January 22, 2008

"There Will Be Blood," Edward Doheny, and Raymond Chandler

The Daniel Day-Lewis / Paul Thomas Anderson art house film "There Will Be Blood" (which received eight Oscar nominations this morning) is vaguely based on some quite interesting history. From my review in The American Conservative:

No movie of 2007 sounded more promising than "There Will Be Blood," which stars the titanic Daniel Day-Lewis in a loose adaptation of Upton Sinclair's 1927 roman a clef novel about prospector Edward L. Doheny, Oil!

In 1893, Doheny sank the first oil well in Los Angeles, digging 155 feet down by hand. His oil discoveries all over California and Mexico (where he employed a private army of 6,000), enabled him to give his son the most imposing house in California south of William Randolph Hearst's San Simeon, Greystone, a 55-room Beverly Hills mansion with a private bowling alley (where the last scene of "There Will Be Blood" was filmed).

During the Harding Administration, however, Doheny, a Democrat (but an open-minded one), became entangled in the Teapot Dome scandal. After receiving a no-bid contract to drill on Navy lands, he sent his son with a "loan" of $100,000 in cash to Secretary of the Interior Albert B. Fall.

Outraged, the muckraking socialist Sinclair wrote a verbose but well-researched novel about oil, "the black and cruel demon," leavened with some surprisingly affectionate depictions of the old rascal. If Sinclair had waited two more years, though, he would have had the perfect climax. In 1929, having been acquitted of conspiracy, Doheny was still facing trial on bribing Fall, when his son and his son's secretary, both potential witnesses, died at Greystone in a murder-suicide. Who had murdered whom? The police quickly blamed the underling and the newspapers went along.

The Doheny affair was not forgotten, however, by a Los Angeles oil industry executive named Raymond Chandler. When he drank himself out of a job in 1932, Chandler tried writing detective fiction. The ambiguous Greystone killings became the archetype for Philip Marlowe's cases, with Doheny Sr. perhaps the inspiration for the dying General Sternwood who hires Marlowe in The Big Sleep.

My published articles are archived at iSteve.com -- Steve Sailer

7 comments:

Jim O'Sullivan said...

By the way, the reason that "The Big Sleep" (both in novel and movie form) has a reputation as being impossible to follow is because it's true.
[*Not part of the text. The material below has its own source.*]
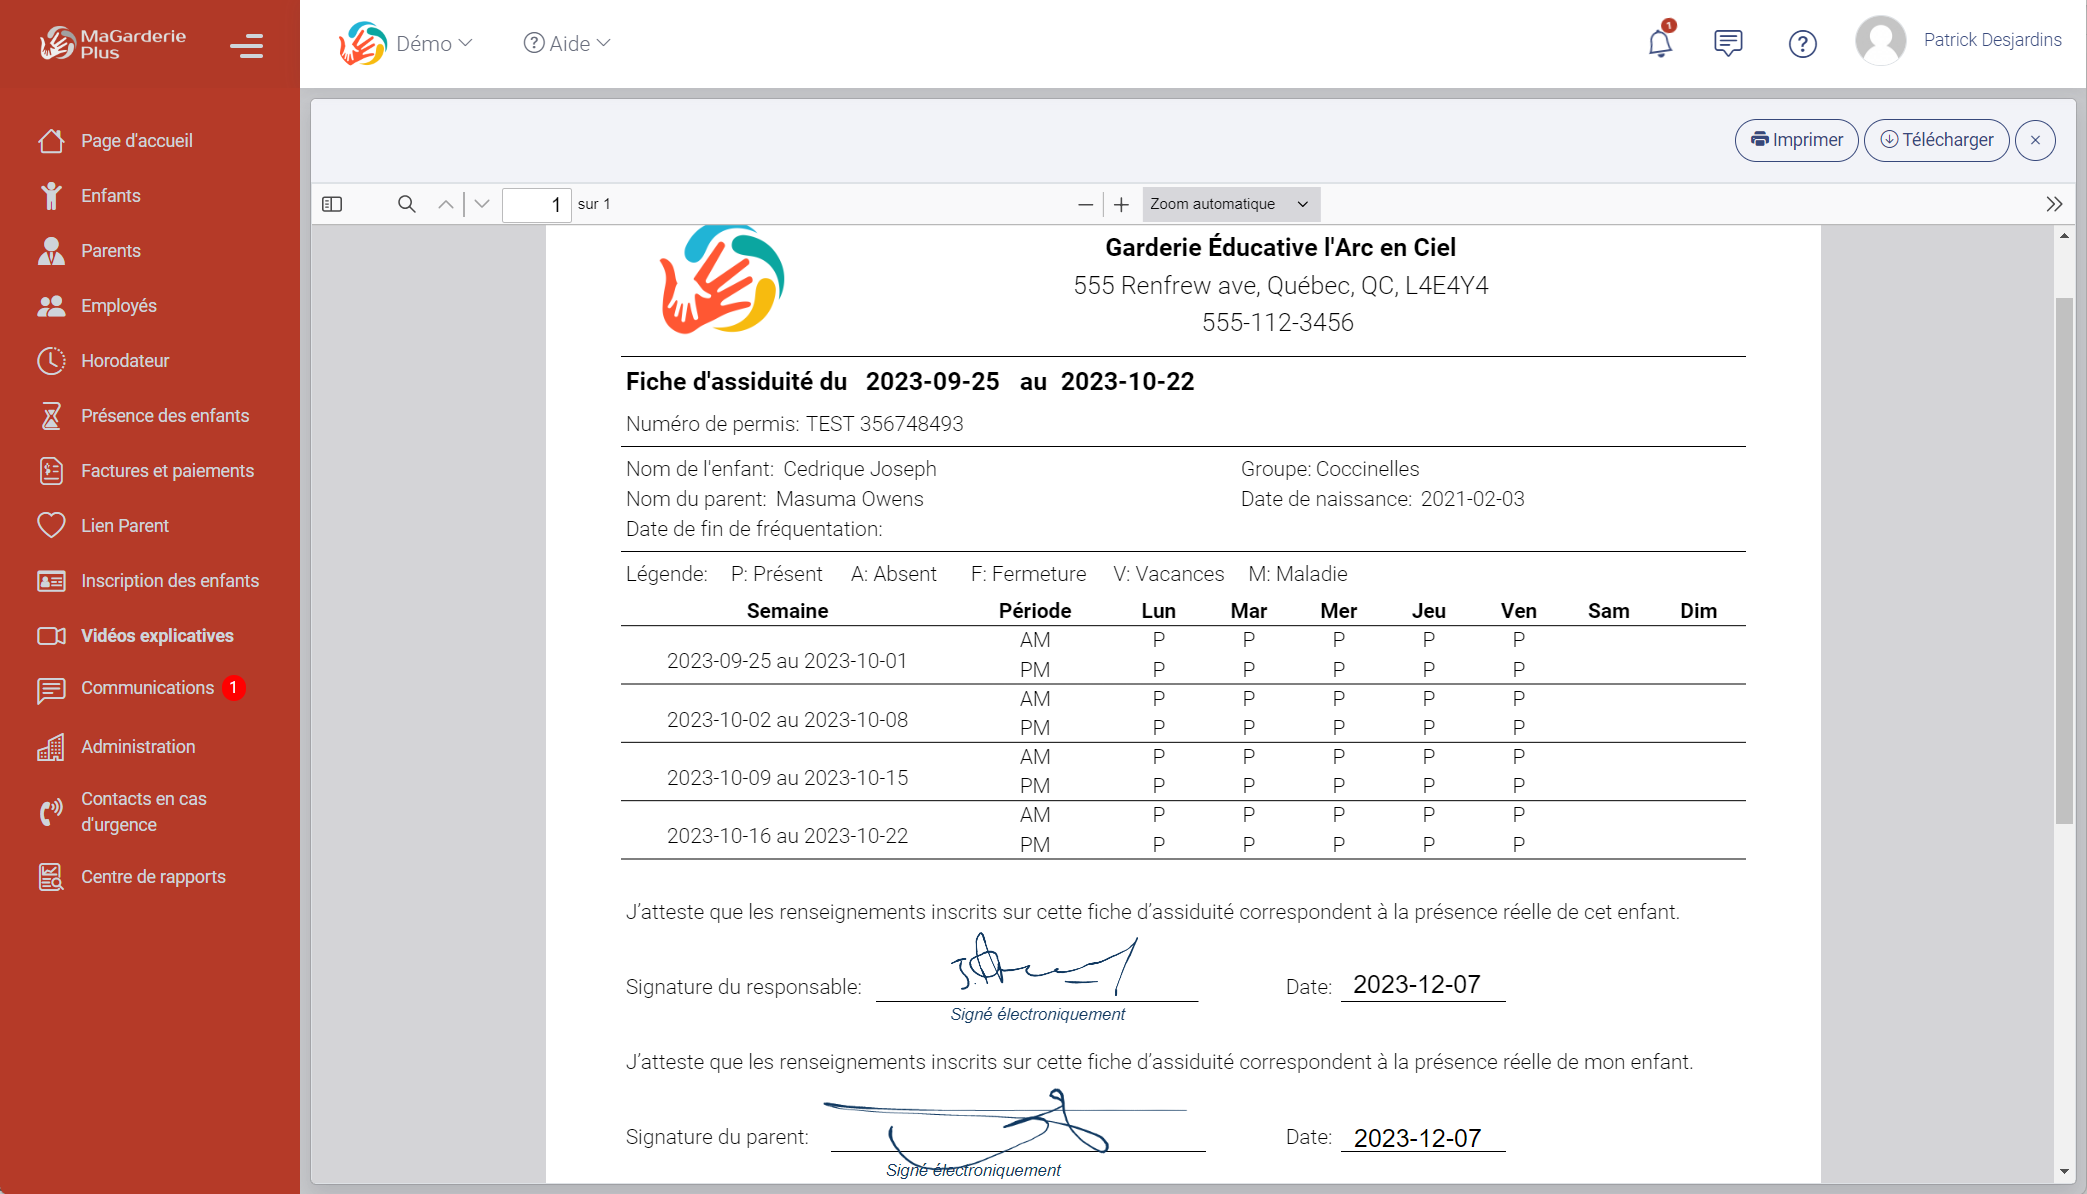Click the PDF vertical scrollbar thumb
This screenshot has height=1194, width=2087.
[x=2064, y=560]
The novel's bad enough, but the scriptwriters butchered the plot further, so the movie's ending makes virtually no sense at all. Why I feel the need to say this, I have no idea.

Steve Sailer said...

The death of the Sternwood chauffeur, whose car goes off a Malibu pier into the Pacific, is never fully explained. It was probably a suicide, caused by the younger Sternwood daughter breaking his heart.

Chandler's plots generally don't involve a large, planned-out conspiracy. Instead, usually something happens that can't be ignored -- somebody goes missing or a dead body turns up -- and that leads to a lot of rocks being turned over and a lot of unseemly conduct being exposed, much of it only tangentially related to the original crime.

Kind of like when young Chandra Levy disappeared in Washington, and it was quickly discovered that she was sleeping with her married boss, Congressman Gary Condit. Then lots of people assumed he killed her, but no evidence for that has turned up. That's kind of like a Chandler plot - a little unsatisfying, but instructive.

Anonymous said...

Good point Steve. Of course Hammett because he WAS a real detective had more tightly focused plots. Red Harvest was based on his strike breaking work at Butte Montana.

anony-mouse said...

With Chandler its not the plots, its the language. James M Cain had much better plots (and movies based on them).

Steve Sailer said...

Cain's "Mildren Pierce" is a wonderful ultra-realist novel, with a great section on how to run a chicken restaurant (the Joan Crawford movie version is good but not as good as the book).

The funny thing about the famous movie version of Cain's book "Double Indemnity" is that Raymond Chandler rewrote (with Billy Wilder) all the dialogue. Chandler said the dialogue was perfect to read but all wrong for the movies. Cain, who was working at the same studio on the screenplay for a different movie, was called in and he agreed with Chandler.

Steve Sailer said...

Jeez, Hammett's "Red Harvest" was based on real events? That's scary - there are like 50 dead bodies in that book. It starts out like a normal murder mystery but the action ends up like that in "All Quiet on the Western Front."

Nothing like the old mining business for intense worker-capitalist struggles...

drawbacks said...

It's alleged that Bogart and Howard Hawks phoned Chandler to resolve their argument as to who had killed the chauffeur, but Chandler had no idea.